Abstract Background Hyperlipidemia is a vital etiology of acute pancreatitis (AP), 12 to 20% of which have a history of hyperlipidemia. Multiple organ failure is the major cause of the high mortality rate of AP. Liver injury has been discovered in 80% of AP patients. The relationship and role of IRF9 and SIRT1 have not been presented in AP and hyperlipidemia AP (HLAP) with liver injury. This investigation was designed to explore the function and relationship of IRF9 and SIRT1. Methods HLAP model in vivo was performed by feeding high-fat forage and induced by peritoneal injection with 20% L-arginine. The severity of pancreas and liver tissues was assessed.
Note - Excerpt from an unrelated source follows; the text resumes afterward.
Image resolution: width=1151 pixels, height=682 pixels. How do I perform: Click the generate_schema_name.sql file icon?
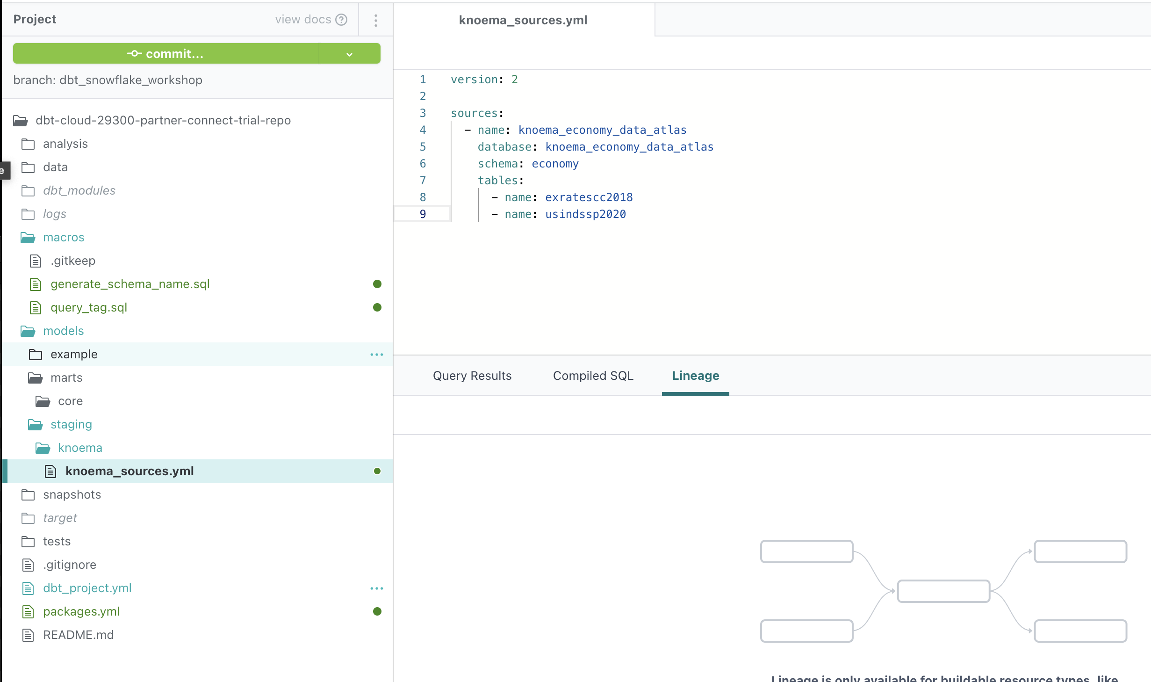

Cell apoptosis in the liver was determined by the TUNEL experiment. IRF9, SIRT1, p53, and acetylated p53 (Ac-p53) expression levels in liver tissues were detected by qRT-PCR and Western blot. The association of IRF9 expression with SIRT1 levels was evaluated. The relevance of triglyceride level to tissue damage was analyzed. Results Our observation exhibited more distinct liver damage, a large number of hepatic cell apoptosis, marked raised IRF9, Ac-p53, and sharply dropped SIRT1 in the AP and HLAP groups. Compared with other groups, HLAP showed the most significant changes in liver injury, hepatic cell apoptosis, protein, and mRNA levels. The declined expression of SIRT1 was correlated with the elevated expression of IRF9. The damage of the pancreas and liver exacerbated with the increase in triglyceride levels. Conclusion Elevated IRF9 in pancreatitis with liver injury raised cell apoptosis and tissue damage by decreasing SIRT1 expression.